Keterlibatan mahasiswa VCD UC dengan pemerintah telah mencakup berbagai proyek strategis kota. Mereka dipercaya menggarap proyek vital seperti identitas visual makam Peneleh, rancangan identitas wilayah, hingga elemen desain untuk Pemkot Surabaya dan Kebun Binatang Surabaya (KBS).
“Desain bisa memberikan perubahan. Industri bisa meningkatkan nilai ekonominya, pemerintah jadi lebih menarik, komunitas bisa naik kelas,” tandas Christian.
Bahkan, kolaborasi mereka sudah menembus batas negara. Ketua acara Monospace, Evan Raditya Pratomo, mengungkapkan salah satu proyek menonjol adalah kerja sama dengan Wacom Jepang dan universitas dari Malaysia.
“Kolaborasi dengan Wacom sangat menarik. Kami bahkan ke Jepang untuk bertemu langsung dengan tim Wacom, lalu membawa proyek itu ke kelas.

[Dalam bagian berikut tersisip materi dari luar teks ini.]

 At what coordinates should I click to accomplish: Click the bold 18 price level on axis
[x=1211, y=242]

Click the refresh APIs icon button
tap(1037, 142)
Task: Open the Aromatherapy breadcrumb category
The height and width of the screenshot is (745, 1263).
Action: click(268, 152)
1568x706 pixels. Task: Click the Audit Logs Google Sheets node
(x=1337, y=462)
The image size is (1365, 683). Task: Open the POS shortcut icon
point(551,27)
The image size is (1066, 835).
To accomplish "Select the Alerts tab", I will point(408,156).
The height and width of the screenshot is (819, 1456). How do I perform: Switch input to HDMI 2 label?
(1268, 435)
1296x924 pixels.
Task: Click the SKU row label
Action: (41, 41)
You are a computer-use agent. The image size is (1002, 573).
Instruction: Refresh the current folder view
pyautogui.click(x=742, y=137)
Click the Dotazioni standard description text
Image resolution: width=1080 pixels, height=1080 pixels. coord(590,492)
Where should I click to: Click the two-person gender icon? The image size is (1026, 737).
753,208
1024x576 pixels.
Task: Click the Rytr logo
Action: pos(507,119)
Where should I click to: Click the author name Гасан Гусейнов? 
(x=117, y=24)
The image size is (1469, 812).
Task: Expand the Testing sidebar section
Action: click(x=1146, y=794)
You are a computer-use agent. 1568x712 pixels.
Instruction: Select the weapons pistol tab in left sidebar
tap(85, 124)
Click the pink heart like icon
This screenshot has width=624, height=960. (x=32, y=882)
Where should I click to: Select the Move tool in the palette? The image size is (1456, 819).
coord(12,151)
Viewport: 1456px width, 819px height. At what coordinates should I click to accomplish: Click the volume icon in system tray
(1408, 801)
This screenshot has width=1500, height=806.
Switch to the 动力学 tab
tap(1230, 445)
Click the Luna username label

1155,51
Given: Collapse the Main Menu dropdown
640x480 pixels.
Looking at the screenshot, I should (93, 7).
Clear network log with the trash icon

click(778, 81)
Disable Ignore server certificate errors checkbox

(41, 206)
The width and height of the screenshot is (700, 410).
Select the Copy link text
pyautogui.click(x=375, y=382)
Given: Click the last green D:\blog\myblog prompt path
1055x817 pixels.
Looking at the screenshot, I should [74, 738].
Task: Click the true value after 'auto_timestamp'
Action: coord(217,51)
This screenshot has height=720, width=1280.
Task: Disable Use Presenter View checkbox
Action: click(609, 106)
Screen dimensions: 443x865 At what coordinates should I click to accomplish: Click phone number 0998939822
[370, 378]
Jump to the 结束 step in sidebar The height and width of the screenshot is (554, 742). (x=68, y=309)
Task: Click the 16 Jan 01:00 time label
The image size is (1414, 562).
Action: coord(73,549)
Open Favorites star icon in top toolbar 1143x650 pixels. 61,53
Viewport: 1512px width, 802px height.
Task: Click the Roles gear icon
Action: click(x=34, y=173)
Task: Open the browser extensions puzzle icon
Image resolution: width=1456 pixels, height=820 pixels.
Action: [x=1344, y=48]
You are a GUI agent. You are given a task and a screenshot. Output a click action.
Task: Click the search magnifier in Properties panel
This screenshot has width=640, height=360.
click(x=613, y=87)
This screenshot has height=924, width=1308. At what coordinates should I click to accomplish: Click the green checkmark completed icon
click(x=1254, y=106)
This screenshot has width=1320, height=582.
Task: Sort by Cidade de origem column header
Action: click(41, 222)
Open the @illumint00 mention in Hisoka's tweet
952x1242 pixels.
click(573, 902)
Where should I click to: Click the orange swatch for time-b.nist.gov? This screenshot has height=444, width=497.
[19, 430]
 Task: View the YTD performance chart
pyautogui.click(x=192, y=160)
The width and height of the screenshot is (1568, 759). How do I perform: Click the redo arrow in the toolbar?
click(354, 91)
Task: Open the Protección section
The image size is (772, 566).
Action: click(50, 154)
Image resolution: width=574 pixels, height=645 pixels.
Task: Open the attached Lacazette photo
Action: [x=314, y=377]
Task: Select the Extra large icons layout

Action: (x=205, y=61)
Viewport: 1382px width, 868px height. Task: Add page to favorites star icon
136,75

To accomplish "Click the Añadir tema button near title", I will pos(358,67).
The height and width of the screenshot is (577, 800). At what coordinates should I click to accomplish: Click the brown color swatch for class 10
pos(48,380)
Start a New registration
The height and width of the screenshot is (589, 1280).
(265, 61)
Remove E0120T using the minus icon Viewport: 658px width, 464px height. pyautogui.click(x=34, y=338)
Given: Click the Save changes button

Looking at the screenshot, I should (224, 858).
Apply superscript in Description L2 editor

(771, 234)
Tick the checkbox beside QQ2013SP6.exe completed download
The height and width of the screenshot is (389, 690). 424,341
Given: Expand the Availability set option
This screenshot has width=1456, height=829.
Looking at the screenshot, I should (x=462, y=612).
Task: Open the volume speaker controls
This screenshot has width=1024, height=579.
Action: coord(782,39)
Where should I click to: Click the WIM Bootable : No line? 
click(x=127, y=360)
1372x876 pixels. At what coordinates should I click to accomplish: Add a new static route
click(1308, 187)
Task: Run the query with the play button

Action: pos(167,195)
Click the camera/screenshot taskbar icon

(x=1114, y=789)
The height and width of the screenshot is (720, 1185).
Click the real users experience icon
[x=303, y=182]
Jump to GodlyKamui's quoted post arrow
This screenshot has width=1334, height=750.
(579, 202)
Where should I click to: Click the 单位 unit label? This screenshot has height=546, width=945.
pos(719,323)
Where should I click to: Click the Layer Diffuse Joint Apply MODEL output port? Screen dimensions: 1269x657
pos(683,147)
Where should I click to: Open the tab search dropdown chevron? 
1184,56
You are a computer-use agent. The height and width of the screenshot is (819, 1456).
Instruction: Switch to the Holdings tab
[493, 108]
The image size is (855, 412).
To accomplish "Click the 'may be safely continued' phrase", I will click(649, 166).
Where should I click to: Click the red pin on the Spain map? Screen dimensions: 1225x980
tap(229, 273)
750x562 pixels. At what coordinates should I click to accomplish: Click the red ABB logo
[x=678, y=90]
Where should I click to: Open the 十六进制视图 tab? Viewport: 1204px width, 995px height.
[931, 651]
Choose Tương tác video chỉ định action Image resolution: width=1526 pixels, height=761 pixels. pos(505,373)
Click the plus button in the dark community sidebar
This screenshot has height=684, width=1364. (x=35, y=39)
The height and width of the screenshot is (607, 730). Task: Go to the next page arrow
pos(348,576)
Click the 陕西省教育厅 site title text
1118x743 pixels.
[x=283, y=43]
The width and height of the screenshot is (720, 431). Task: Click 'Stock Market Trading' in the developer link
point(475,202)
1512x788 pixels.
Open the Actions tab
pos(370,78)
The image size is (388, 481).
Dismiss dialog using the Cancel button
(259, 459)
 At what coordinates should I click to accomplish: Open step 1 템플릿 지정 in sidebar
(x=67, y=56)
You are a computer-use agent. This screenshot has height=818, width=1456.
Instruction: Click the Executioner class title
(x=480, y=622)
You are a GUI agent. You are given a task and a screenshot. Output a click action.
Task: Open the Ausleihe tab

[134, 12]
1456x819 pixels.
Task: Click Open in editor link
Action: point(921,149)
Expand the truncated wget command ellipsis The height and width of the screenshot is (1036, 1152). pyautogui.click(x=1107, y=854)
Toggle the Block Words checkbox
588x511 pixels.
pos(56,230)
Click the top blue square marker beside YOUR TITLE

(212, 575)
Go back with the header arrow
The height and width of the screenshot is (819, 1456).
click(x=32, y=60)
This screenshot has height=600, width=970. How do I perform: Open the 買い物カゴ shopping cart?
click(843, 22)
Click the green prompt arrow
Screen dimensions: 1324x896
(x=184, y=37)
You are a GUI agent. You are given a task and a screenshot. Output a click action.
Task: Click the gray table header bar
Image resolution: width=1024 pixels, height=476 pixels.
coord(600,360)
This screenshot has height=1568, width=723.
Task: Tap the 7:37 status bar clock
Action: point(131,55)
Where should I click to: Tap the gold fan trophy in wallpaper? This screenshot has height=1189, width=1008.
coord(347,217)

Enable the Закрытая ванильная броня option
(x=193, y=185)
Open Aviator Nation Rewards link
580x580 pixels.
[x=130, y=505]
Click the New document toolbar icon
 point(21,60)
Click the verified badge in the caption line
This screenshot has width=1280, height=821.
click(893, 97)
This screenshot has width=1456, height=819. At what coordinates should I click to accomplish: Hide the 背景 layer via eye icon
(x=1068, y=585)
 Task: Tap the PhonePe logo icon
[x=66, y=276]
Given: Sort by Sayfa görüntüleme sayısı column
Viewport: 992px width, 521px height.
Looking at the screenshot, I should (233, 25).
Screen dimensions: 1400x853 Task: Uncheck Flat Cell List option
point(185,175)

Ini kami pamerkan juga di Monospace,” ujar Evan.
Dukungan dan apresiasi datang langsung dari pemerintah pusat melalui Adyatama Pariwisata dan Ekonomi Kreatif Ahli Pertama Kemenparekraf, Yanuar Arief, S.E., M.M., yang hadir saat pembukaan pameran, memuji VCD UC yang sukses menerapkan model pentahelix.
“Apresiasi kepada VCD UC yang telah menerapkan ekosistem pentahelix dalam proses pembelajarannya,” ujar Yanuar.
Ia menilai pameran ini penting untuk memperbaiki persepsi keliru masyarakat tentang desain. “Desain berperan meningkatkan kualitas entitas bisnis, industri, komunitas, bahkan government,” tutupnya.